5. Predictive Threat Intelligence Analytics Will Create a More Effective Risk Management Capability: Financial services firms must begin to employ a more predictive threat intelligence capability to determine who might be trying to attack them and how. Focusing on understanding their own individual business risks, (as well as industry risks), and combating real potential threats that could focus on such risks is much more effective than trying to create a defense that could cover any possible threat.
6.Vendor Risk Management Is Becoming an Increasingly Important Concern Among Firms: Most firms buy much of their information technology and services from suppliers. Therefore, these suppliers' vulnerabilities become the vulnerabilities of the firms they provide products and services. Firms are becoming more focused on the security requirements for these suppliers and engaging independent third parties to evaluate the risks around such products and services.
7. Cyber Risk Continues to be a Board-Level Issue: Information, legal documents, communications with clients and employees are all becoming more and more electronic every day to include an even greater usage of mobile technologies and social media. The boards of financial institutions must create and embrace a culture that acknowledges the evolving risks and more openly share incident information across the industry, with technology providers and with both law enforcement and the federal government.

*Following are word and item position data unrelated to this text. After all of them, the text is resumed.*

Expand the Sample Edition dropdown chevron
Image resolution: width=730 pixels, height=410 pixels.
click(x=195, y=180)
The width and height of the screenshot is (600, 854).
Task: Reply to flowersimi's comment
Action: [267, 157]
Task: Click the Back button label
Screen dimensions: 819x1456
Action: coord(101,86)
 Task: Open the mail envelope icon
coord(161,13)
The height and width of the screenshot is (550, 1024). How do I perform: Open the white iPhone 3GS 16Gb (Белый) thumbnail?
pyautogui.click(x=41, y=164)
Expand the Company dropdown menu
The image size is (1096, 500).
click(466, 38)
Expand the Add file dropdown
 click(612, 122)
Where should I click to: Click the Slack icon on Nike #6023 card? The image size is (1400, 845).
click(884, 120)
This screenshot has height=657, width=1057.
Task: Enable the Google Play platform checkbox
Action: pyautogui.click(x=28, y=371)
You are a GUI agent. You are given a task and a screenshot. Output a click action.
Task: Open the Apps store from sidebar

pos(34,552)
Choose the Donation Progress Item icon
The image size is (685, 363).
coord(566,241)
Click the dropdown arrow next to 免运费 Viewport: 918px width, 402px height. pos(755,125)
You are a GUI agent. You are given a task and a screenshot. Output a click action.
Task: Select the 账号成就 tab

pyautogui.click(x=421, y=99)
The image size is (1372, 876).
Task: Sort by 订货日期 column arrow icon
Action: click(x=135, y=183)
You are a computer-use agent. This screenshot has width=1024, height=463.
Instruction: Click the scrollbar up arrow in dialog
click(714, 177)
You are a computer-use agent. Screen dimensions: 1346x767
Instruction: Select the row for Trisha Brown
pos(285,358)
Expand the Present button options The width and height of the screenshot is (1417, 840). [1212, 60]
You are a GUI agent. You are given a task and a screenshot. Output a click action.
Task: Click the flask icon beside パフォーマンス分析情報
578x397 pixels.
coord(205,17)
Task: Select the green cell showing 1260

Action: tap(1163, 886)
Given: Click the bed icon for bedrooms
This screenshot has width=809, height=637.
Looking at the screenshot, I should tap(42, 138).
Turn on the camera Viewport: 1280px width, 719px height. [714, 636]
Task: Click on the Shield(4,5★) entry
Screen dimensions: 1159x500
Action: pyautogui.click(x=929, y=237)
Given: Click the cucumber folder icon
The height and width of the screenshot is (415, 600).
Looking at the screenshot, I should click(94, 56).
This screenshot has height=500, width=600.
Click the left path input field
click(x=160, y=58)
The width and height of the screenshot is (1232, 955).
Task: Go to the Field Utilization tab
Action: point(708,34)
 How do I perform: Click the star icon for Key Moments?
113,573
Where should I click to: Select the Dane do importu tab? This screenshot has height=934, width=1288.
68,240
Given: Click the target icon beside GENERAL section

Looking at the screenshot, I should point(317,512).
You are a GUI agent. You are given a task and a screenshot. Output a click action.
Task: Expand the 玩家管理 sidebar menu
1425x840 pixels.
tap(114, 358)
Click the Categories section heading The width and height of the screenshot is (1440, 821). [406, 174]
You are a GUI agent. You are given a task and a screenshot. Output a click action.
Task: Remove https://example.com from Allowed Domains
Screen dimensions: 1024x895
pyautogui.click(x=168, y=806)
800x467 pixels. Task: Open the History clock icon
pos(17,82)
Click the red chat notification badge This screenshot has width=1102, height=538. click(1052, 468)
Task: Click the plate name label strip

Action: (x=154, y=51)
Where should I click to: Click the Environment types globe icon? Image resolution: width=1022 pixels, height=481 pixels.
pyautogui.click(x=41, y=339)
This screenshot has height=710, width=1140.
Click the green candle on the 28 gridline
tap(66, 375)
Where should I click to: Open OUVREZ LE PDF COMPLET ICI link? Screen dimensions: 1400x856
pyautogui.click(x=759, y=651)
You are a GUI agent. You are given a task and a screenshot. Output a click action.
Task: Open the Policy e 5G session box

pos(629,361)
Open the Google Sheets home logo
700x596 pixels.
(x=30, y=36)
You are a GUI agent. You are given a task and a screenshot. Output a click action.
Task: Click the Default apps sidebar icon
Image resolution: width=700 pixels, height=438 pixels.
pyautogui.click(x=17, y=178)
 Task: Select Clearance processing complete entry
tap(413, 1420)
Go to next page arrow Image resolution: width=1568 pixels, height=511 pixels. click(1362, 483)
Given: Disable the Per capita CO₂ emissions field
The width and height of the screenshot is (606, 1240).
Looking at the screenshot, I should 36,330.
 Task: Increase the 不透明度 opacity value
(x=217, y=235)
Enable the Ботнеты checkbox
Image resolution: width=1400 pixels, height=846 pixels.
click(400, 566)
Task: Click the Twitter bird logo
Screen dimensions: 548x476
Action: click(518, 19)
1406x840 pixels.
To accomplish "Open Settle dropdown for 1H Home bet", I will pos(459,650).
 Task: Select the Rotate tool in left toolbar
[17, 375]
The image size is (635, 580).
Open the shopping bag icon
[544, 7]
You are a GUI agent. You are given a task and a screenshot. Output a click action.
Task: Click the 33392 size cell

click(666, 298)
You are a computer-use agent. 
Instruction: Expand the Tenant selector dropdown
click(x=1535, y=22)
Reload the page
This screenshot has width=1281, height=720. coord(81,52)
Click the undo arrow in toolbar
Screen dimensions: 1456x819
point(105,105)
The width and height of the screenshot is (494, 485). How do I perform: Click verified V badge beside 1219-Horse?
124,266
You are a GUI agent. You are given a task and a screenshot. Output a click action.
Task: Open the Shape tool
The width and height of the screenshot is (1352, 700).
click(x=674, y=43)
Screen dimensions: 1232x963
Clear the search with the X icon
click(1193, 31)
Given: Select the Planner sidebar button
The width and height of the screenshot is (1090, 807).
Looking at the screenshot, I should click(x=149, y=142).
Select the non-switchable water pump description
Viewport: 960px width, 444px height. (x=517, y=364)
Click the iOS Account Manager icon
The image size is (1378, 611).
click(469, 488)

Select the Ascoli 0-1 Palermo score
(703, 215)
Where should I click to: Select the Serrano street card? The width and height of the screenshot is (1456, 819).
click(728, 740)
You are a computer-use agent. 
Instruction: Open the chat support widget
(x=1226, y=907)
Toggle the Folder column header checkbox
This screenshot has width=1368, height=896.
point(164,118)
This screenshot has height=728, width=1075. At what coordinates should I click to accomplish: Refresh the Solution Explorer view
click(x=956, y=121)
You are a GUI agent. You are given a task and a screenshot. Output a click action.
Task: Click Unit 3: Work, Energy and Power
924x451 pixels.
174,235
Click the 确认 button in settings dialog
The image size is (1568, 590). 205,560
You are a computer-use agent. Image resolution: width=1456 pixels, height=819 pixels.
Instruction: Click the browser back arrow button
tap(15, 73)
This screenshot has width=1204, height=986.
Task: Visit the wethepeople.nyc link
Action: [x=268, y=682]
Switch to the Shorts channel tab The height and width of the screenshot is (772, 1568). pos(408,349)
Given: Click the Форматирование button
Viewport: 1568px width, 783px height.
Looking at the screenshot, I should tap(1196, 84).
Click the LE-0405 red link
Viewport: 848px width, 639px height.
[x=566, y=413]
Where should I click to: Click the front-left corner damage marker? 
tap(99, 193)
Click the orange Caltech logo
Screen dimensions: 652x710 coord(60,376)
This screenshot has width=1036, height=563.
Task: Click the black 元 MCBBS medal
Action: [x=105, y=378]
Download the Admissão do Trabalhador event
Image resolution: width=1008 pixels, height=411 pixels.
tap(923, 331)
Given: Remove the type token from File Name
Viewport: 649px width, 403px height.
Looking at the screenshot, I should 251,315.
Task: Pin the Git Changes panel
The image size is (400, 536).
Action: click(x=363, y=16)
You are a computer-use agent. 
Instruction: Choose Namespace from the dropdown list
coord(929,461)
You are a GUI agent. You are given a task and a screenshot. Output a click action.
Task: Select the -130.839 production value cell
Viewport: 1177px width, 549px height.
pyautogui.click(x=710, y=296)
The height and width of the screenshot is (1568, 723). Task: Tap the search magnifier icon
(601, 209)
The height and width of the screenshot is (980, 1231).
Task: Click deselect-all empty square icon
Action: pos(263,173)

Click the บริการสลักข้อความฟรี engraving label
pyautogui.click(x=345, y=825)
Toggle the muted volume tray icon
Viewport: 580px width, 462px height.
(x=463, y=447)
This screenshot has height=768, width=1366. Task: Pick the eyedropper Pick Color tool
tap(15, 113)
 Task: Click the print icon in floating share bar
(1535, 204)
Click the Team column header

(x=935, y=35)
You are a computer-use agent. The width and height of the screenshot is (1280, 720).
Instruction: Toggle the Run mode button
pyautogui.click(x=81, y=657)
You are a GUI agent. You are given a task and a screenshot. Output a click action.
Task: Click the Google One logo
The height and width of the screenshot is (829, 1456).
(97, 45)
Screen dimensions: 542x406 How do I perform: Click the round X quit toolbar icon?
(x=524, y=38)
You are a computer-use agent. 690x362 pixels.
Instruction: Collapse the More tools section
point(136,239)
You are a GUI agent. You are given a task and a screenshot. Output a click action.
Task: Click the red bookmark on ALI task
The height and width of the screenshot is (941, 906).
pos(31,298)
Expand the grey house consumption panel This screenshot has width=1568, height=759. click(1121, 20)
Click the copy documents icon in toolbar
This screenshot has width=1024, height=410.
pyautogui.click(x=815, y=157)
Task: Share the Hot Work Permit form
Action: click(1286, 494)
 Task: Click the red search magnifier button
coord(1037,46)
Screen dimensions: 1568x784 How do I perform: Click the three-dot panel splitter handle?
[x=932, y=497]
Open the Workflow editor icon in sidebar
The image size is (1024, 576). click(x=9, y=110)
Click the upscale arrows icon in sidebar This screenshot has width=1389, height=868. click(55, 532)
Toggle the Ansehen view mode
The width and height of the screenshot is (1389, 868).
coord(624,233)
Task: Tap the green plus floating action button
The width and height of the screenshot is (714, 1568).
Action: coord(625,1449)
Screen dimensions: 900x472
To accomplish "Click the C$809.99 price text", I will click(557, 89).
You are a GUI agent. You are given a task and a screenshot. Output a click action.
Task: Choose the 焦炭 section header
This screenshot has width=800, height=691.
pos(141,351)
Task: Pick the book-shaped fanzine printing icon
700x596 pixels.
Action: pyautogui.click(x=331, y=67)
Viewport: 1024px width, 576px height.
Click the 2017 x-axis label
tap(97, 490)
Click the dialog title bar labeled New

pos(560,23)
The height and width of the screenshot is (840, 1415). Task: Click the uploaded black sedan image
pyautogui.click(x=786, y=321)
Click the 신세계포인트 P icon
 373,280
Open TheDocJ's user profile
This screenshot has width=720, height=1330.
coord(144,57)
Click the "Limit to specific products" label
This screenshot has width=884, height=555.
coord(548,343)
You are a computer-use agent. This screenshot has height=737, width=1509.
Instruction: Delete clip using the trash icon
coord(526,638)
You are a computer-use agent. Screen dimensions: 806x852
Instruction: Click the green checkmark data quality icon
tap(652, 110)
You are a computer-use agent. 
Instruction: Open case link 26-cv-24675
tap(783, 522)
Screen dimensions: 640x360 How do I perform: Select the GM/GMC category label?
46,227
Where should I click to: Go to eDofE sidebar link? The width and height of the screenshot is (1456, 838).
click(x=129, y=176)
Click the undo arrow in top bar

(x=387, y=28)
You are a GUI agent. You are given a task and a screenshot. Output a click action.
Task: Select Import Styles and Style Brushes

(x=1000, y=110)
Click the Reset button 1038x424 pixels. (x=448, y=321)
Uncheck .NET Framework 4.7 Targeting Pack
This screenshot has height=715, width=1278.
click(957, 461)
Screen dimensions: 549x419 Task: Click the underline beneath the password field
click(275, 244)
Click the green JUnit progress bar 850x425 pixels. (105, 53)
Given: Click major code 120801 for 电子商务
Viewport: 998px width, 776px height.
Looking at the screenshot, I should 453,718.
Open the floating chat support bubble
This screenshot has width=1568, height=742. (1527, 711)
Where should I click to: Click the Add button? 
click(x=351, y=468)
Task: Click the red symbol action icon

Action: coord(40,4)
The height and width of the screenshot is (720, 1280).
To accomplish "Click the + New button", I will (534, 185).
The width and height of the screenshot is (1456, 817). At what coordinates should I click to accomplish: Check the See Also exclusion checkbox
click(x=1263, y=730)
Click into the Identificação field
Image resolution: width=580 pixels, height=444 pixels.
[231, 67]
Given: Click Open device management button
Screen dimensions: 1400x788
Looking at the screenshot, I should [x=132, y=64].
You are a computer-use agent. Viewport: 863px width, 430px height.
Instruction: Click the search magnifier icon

8. Firms Must Continue to Embrace and Adapt to the New “Boundless Network”: Cloud, social and mobile technologies, including "Bring Your Own Device" (BYOD), are simply too cost efficient and effective for institutions to ignore them. Security and risk professionals need to better integrate these technology trends, which will require they embrace the fact that the corporate network now has extended beyond their control. Risk management and mitigation is evolving to better control how corporate data travels these boundless networks and ensuring the education of their employees on the responsibilities they have in securing such data.
9. Identity and Access Management Is Becoming a Key Security Control Area: The days of focusing solely on perimeter defense have long since past. Phishing and other social engineering strategies employed by threat actors have been very effective in allowing them to penetrate almost any network. Banking institutions must assume these actors can get in. Ensuring proper identity of an authorized individual is a key area that is being addressed by all firms in all industries to address this new paradigm. Most threat actors employ a strategy to gain access to networks and information by gaining access to valid authorized credentials of a firm's employee so that they can go undetected in their actions. Firms will continue to invest heavily in ensuring that an authorized user is actually an authorized user. Additionally, firms will invest more heavily in tracking unusual activity of a user to detect stolen credentials or an insider threat.
10. The Financial Services Industry Will Rely More Heavily on Cyber Benchmarking: The FS industry is investing more and more in protecting its information assets and wisely spending these scarce dollars is becoming increasing important, not only from an effectiveness standpoint, but to also be able to articulate to business leaders, the value of such an investment. The FS industry, therefore, will continue to use industry benchmarks to understand how their competitors and suppliers are investing in people processes and technology for cyber risk management.